Monday, June 16, 2008
by Gail Carson Levine
Another enjoyable fairy-tale adaptation from Levine, this time, Snow White with a twist. The twist is an interesting idea: Aza (the Snow White character) is not a beautiful girl, but a very ugly one by the standards of her people: her pale coloring and dark hair make her seem quite hideous. Yet she has a marvelous singing voice (which is prized by her people). Twist one.
Aza ends up in the king's castle by a string of lucky events, where she meets the woman engaged to the king—Ivi, a beautiful girl not much older than herself. Ivi takes a liking to her, and they become friends. (Twist two: Snow White is friends and a lady-in-waiting to the wicked stepmother.)
There is a prince, of course, and a magic mirror, and plenty of smallish men (though they are gnomes in this story and not dwarves), and even a poisoned apple, but the story is very unique in its ideas and adaptation.

● **Dataset extract**
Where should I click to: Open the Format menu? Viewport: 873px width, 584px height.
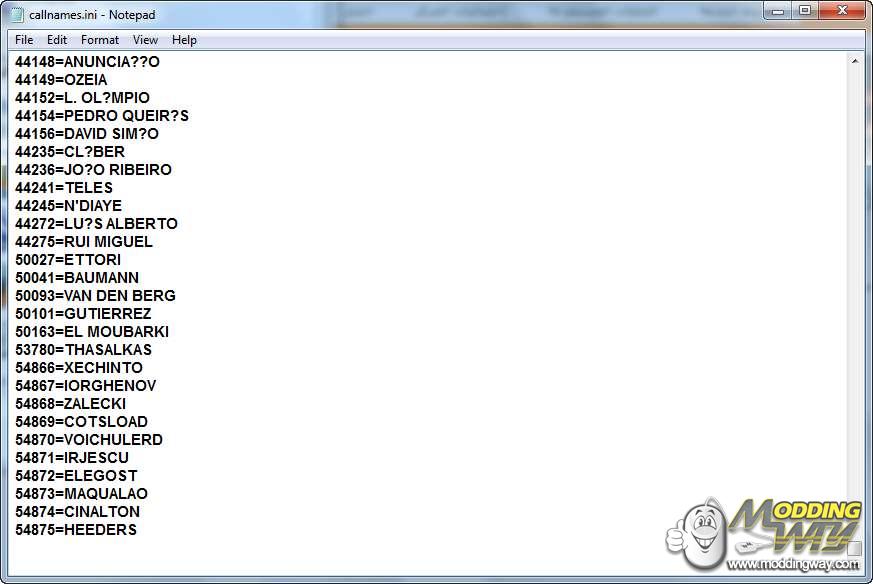(x=100, y=40)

● **Exercise requirements**
**a)** In the Snow White review, what are the smallish men in the story instead of dwarves?
**b)** Please carry on writing the Snow White review, picking up after its last sentence.
The listing was drawn from a separate source.

● **Written answers**
**a)** Gnomes.

**b)**
I can't say that I liked it a great deal, though. It was a bit heavy-handed and moralistic to me (the point that beauty doesn't matter as much as we think, and that there is more than one way to be beautiful is hammered in again and again without much subtlety), and the ending a bit...well, disappointing. It's been awhile since I read it now, so I can't even remember it well enough to be able to describe what disappointed me without giving away the story...so I'll just leave it at that, "disappointing."
Sunday, June 15, 2008
by Jane Austen
This is one of those books that, when I am between books and don't have any immediate plans to read anything else, I pick up with delight and read again. I have no idea how many times I've read it; I can't even recall the first time that I picked it up, but I love this book.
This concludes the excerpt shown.